Eleven years of refugee torture, enough!

Eleven years ago, on 19 July 2013, the then Labor Prime Minister, Kevin Rudd, announced that the government had struck a deal to transfer all asylum-seekers who arrived by boat to Manus Island in PNG. A similar deal was signed with Nauru on 3 August 2013.

Those agreements determined that any refugees sent offshore would never be resettled in Australia and marked the beginning of what is now internationally known as the Australia Solution. Anthony Albanese was Deputy Prime Minister.

Eleven years later, about 50 refugees and asylum-seekers (about 90 people altogether, including the partners and children of 18 families) are still being held in PNG.

For the past ten months the Labor government has turned a blind eye to their suffering as they have been left without income, food, electricity or medical support.

Ten of the refugees are too mentally unwell to engage with UNHCR officials to be considered for resettlement in New Zealand.

The Albanese government has refused every request for them to be medically transferred to Australia, insisting that an agreement between Morrison and PNG signed in December 2021 meant that Australia no longer had any responsibility for the refugees.

Over the past ten months, refugee supporters have raised tens of thousands of dollars to ensure refugees did not go hungry.

Despite numerous appeals, Labor did nothing.

Now the Albanese government has announced that a renewed funding deal will be struck to support the refugees.

But there are no details and the deal reiterates that the refugees will never be resettled in Australia. Yet about 18 of them have no third country resettlement pathway.

Meanwhile, the number of refugees on Nauru has grown to 100, as Labor maintains offshore detention of asylum-seekers who arrive by boat.

They, too, have no resettlement pathway and are facing a decade or more of offshore detention. They are not eligible under the resettlement deal with New Zealand.

And an ABC report has revealed that in the last weeks of June Labor turned asylum-seeker boats back to Indonesia.

Albanese once said Labor would be “tough on borders without being weak on humanity” but that’s a lie.

Labor is working overtime to re-establish a regime of indefinite detention.

Labor’s border protection policies need to be fought just as hard as those of Dutton and the Liberals.

● ● ● ●

**INSTRUCTIONS TO FOLLOW**. Decide whether each statement agrees with the article on offshore detention: (a) the Nauru deal was signed before the Manus Island deal was announced; (b) refugees held on Nauru can be resettled under the New Zealand deal; (c) Anthony Albanese was Deputy Prime Minister when the agreements were made. Answer yes or no for each and quote the deciding words from the article.

**RECORDED INFORMATION**.
● ● ● ●

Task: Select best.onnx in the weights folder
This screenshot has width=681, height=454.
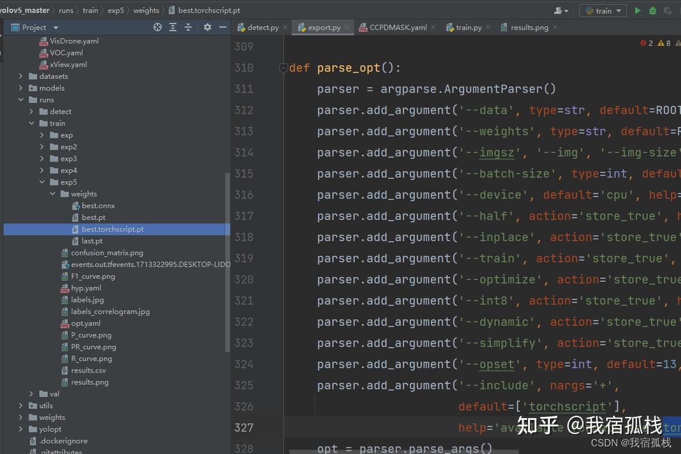Action: [x=98, y=206]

● ● ● ●

**WRITTEN REPLY**.
(a) No: "on 19 July 2013, the then Labor Prime Minister, Kevin Rudd, announced" and "A similar deal was signed with Nauru on 3 August 2013."
(b) No: "They are not eligible under the resettlement deal with New Zealand."
(c) Yes: "Anthony Albanese was Deputy Prime Minister."